Variable annuities can be bought in IRA (qualified) accounts or brokerage (non-qualified) accounts. This makes a big difference for your FIL because if non qualified and you cash out there will be tax consequences ( ordinary income tax on any gains). As DD mentioned, variable annuities have deferred sales charges and they typically last for 7-9 years. If bought in 2008, it may be out of surrender.
It sounds like there are a number of riders on the contract. If he has not taken any withdrawals, the benefit base is likely much higher than the contract value. I would recommend finding out the details on all the riders from Genworth. For example, is your MIL a co-annuitant ( can she receive income), what is current death benefit, does it reset annually? What income percentage/amount would he/they get if they took income? Is there a surrender charge? Qualified? What are total fees for contract? (M&I, admin, rider fees, mutual fund fees).

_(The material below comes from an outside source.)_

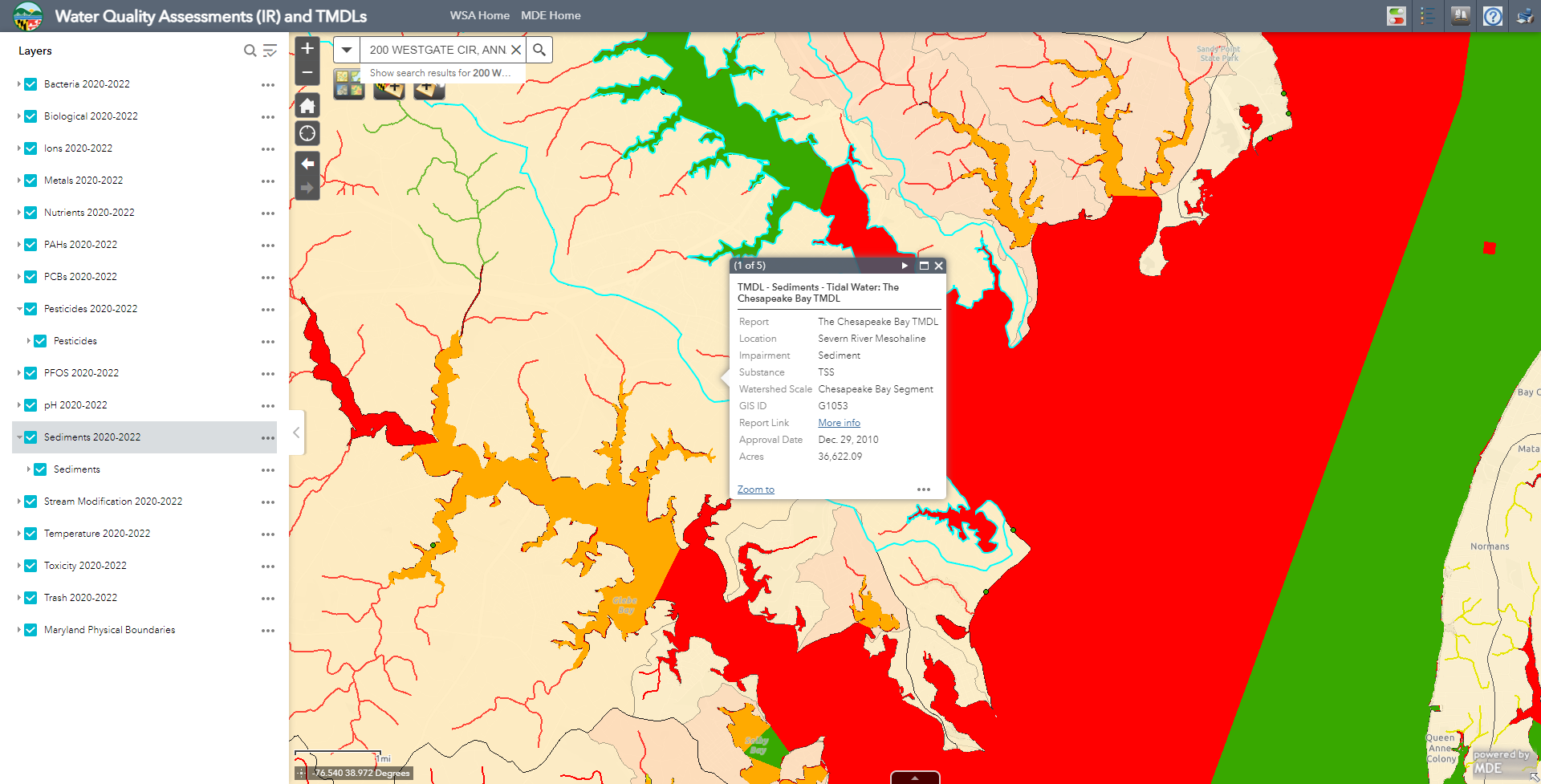Open WSA Home from the header
Viewport: 1541px width, 784px height.
coord(479,15)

Based on the answers to the questions above it may make sense to hold onto, cash out, or even start taking income from the contract.
Thanks for the detailed response, it's very helpful.

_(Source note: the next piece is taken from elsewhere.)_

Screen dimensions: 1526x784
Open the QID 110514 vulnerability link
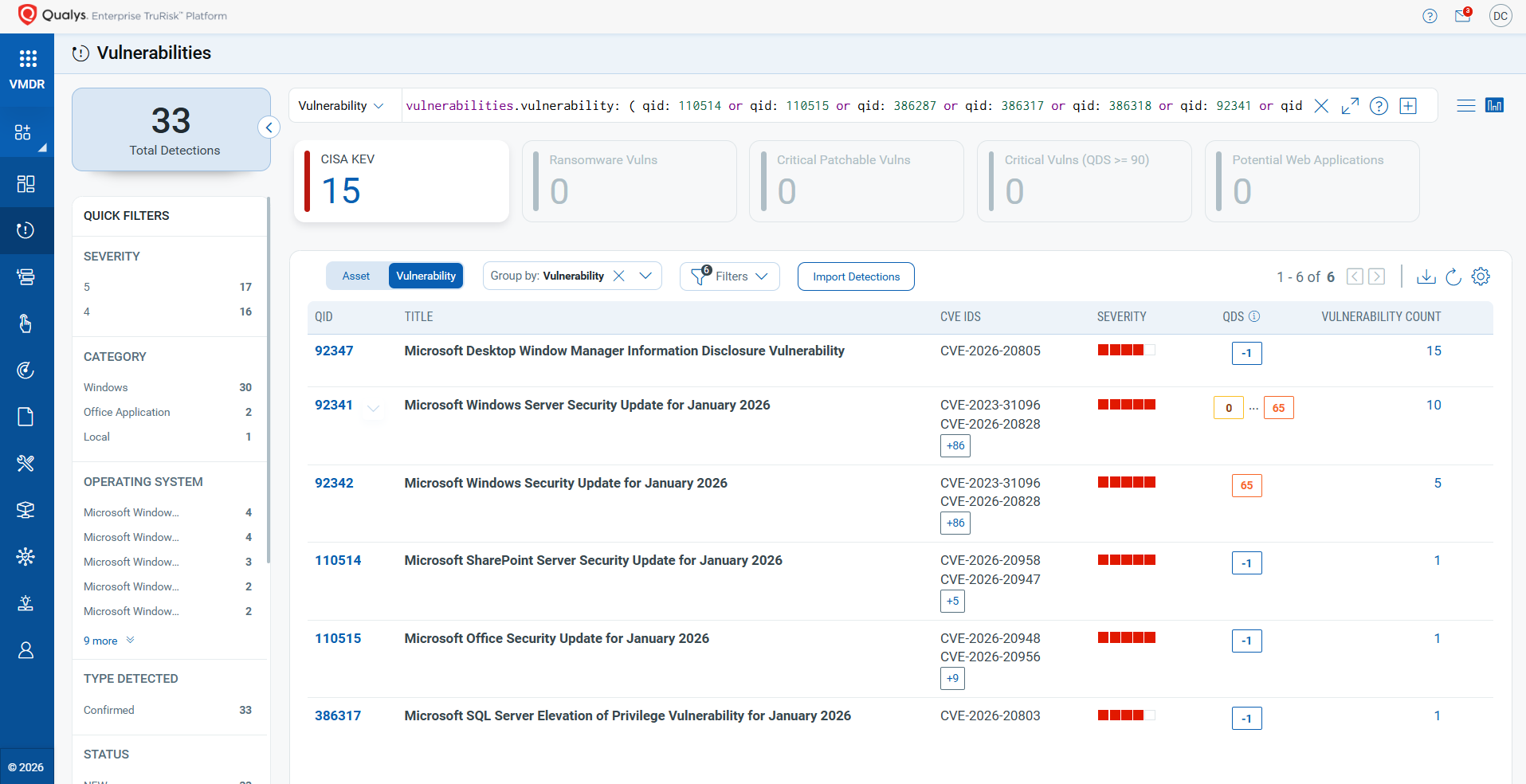click(x=337, y=560)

This was definitely bought in an IRA either using 401K funds or a buy out when he retired.
I'll post some details here and maybe you can answer a few of my questions, most I will need to contact them
Contract Date: 03/04/2008
Total Payments: $77,315.55 (This looks to be a one time payment when opened)
Total Withdrawals: $0
Change in Value: $14,375.52
Ending contract value: $91,691.07
Hypothetical death benefit: $96,925.77
Lifetime Income Plus 2008 rider benefit summary
Benefit Base value as of quarter end: $125,612.70
Withdrawal Base: $96,925.77
Roll-up Value: $125,612.70
Contract Value last anniversary: $89,324.46
Principal Protection death benefit value: $77,315.55
So what does benefit base mean? How much is thing really worth?
Thanks a TON for your detailed questions above that I can ask them to get more info. I am confused and I know they do not understand any of this stuff.